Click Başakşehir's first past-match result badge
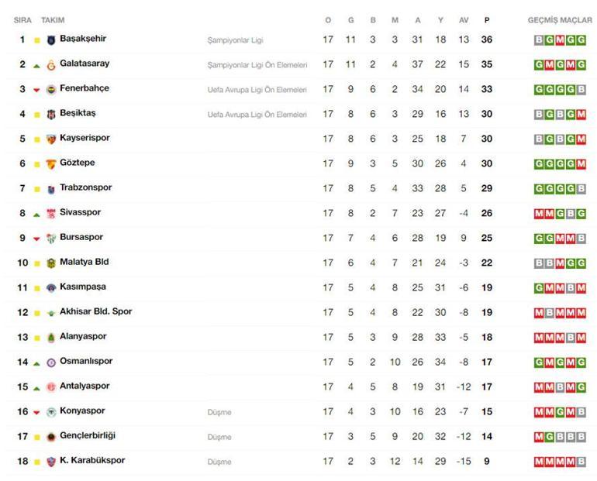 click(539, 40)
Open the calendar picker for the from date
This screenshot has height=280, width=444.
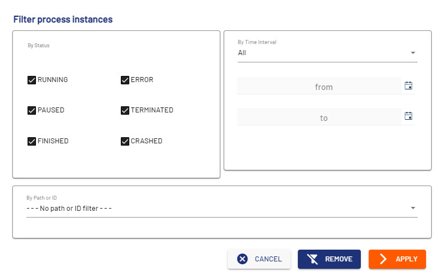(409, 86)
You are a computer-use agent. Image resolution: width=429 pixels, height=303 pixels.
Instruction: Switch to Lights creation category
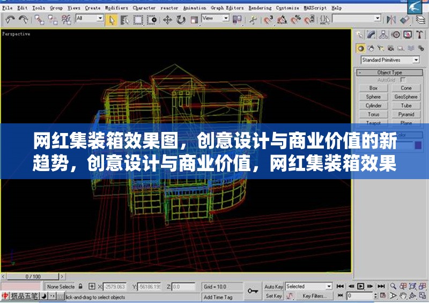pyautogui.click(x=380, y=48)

---

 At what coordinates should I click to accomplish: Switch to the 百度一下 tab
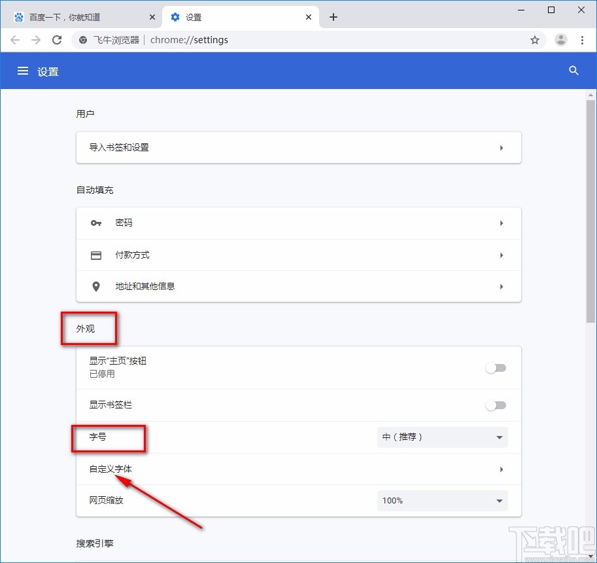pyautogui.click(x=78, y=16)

◆ **What is expected**
Rewrite the stretch of the listing from the line containing "You are a computer-use" through the line containing "pyautogui.click(x=380, y=48)", replacing "category" with "section" and keeping everything else the same. Leave the pictures out of your answer.

◆ **Task answer**
You are a computer-use agent. Image resolution: width=429 pixels, height=303 pixels.
Instruction: Switch to Lights creation section
pyautogui.click(x=380, y=48)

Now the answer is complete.